▸ **Consegne**:
(1) Elenca tutti i nomi propri presenti nell'articolo sulla Scott Spark, cioè i nomi di persone, marchi, modelli e luoghi, nell'ordine in cui compaiono per la prima volta.
(2) Per favore, trascrivi parola per parola la parte dell'articolo sulla Scott Spark che inizia con le parole contenenti "Appena uscita, la" e termina con "cui arrivavate, giusto?".

::: Estratto :::

Appena uscita, la Scott Spark di Nino Schurter ha subito sconvolto il mondo degli appassionati di cross country e marathon. Il progetto è certamente derivato da quello che qualcuno avrà già presente della Bold Cycles, ma nessuno prima aveva portato nel cross country una sospensione all’interno del telaio, del tutto nascosta, tanto da far pensare, dall’esterno che si possa trattare di una softail. Ebbene, abbiamo voluto chiamare in Svizzera per fare due chiacchiere con il Senior Engeneer di Scott, Charles Moreau, che si è occupato della progettazione del telaio e della sistemazione dell’inedito ammortizzatore.
-Dare vita ad una nuova Spark sarà stata un’impresa ardua, considerando il punto da cui arrivavate, giusto?

::: Dati forniti :::

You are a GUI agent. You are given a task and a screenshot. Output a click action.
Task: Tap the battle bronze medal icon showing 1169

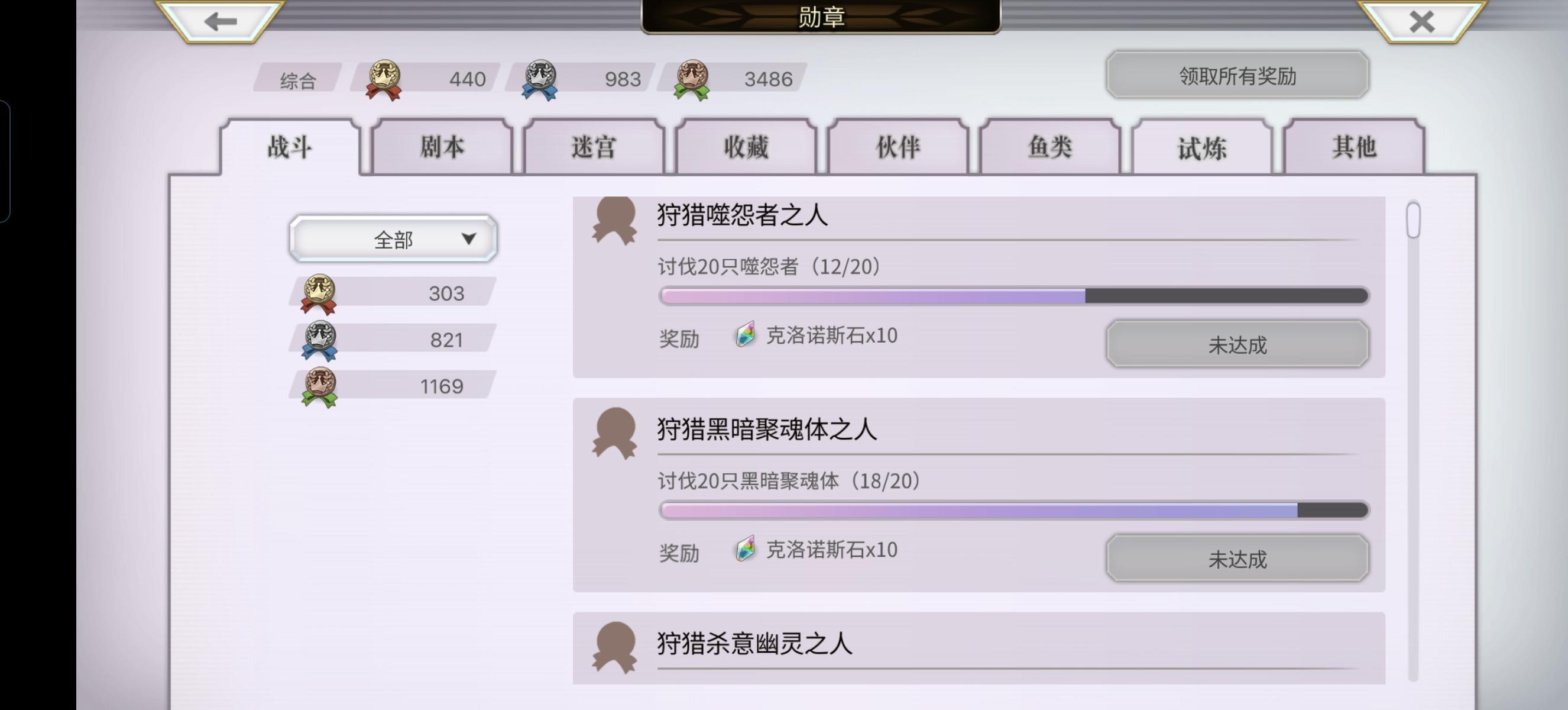[319, 387]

:::

▸ **Soluzioni degli esercizi**:
(1) Scott Spark, Nino Schurter, Bold Cycles, Svizzera, Scott, Charles Moreau

(2)
Appena uscita, la Scott Spark di Nino Schurter ha subito sconvolto il mondo degli appassionati di cross country e marathon. Il progetto è certamente derivato da quello che qualcuno avrà già presente della Bold Cycles, ma nessuno prima aveva portato nel cross country una sospensione all’interno del telaio, del tutto nascosta, tanto da far pensare, dall’esterno che si possa trattare di una softail. Ebbene, abbiamo voluto chiamare in Svizzera per fare due chiacchiere con il Senior Engeneer di Scott, Charles Moreau, che si è occupato della progettazione del telaio e della sistemazione dell’inedito ammortizzatore.
-Dare vita ad una nuova Spark sarà stata un’impresa ardua, considerando il punto da cui arrivavate, giusto?